All rights reserved. No part of this book may be reproduced or transmitted in any form or by any means, electronic or mechanical, including photocopying, recording or by any information or storage and retrieval system, without the written permission of the author, except where permitted by law.
This is a Piccadilly Publishing Book
Cover image © 2018 by Edward Martin
Series Editor: Ben Bridges
Text © Piccadilly Publishing
Published by Arrangement with the Author’s Estate.
About the Author
Peter J. McCurtin was born in Ireland on 15 October 1929, and immigrated to America when he was in his early twenties. By the early 1960s, he was co-owner of a bookstore in Ogunquit, Maine, and often spent his summers there.
McCurtin’s first book, Mafioso (1970) was nominated for the prestigious Mystery Writers of America Edgar Award, and filmed in 1973 as The Boss, with Henry Silva. More books in the same vein quickly followed, including Cosa Nostra (1971), Omerta (1972), The Syndicate (1972) and Escape From Devil’s Island (1972). 1970 also saw the publication of his first “Carmody” western, Hangtown.
McCurtin’s view of the frontier is harsh and unforgiving, a place where a man with any sense looks to his own safety, and to hell with everyone else. His westerns are fast, violent and chauvinistic, but the violence and sex are seldom overtly explicit.

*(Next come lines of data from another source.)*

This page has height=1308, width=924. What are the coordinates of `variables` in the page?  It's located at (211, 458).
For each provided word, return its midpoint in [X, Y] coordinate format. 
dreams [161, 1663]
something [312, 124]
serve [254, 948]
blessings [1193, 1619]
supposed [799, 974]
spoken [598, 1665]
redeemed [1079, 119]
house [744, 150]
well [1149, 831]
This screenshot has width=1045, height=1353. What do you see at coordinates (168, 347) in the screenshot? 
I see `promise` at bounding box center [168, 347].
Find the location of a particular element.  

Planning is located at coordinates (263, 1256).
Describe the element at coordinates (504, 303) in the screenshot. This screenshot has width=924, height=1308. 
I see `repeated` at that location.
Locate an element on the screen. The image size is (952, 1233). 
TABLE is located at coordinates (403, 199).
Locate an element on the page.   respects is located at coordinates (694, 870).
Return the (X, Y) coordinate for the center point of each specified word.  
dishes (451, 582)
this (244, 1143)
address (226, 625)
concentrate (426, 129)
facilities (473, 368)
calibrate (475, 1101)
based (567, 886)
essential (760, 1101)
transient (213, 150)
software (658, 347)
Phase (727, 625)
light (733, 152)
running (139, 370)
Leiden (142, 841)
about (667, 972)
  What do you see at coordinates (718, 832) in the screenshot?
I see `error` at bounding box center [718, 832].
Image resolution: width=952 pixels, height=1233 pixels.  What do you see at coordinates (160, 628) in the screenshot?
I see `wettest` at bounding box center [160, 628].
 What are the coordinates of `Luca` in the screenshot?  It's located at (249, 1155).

McCurtin’s editor at Leisure Books remembers that he was “a terrific, fluent, natural writer of action, and a solid researcher for his westerns and mysteries. Leisure did not, in my time (1979-1981), let anyone else write under Peter’s name, but Peter wrote under other names in addition to his own byline. He was a real workhorse with, unfortunately, an alcohol problem (like so many), and without question the very best writer that Leisure was publishing at the time. Perhaps he could have been better and more prolific under better circumstances.” For a while, McCurtin himself also worked as an editor at Leisure Books.
An acquaintance adds: “When he wrote most of his books, he lived in a studio in Murray Hill, on 39th Street, only a few blocks from the New York offices of Tower Books, which at the time were located at 2 Park Avenue. His building was called the Tuscany Towers back then. It’s now a W Hotel. He had a Murphy bed, a kitchenette, and a desk with manual typewriter. There was no phone except for the payphone in the building basement. He liked eating at Automats, he went to the movies several times a week and spent a lot of time reading.”
Peter McCurtin died in New York on 27 January 1997. His westerns in particular are distinguished by unusual plots with neatly resolved conclusions, well-drawn secondary characters, regular bursts of action and tight, smooth writing. if you haven’t already checked him out, you have quite a treat in store.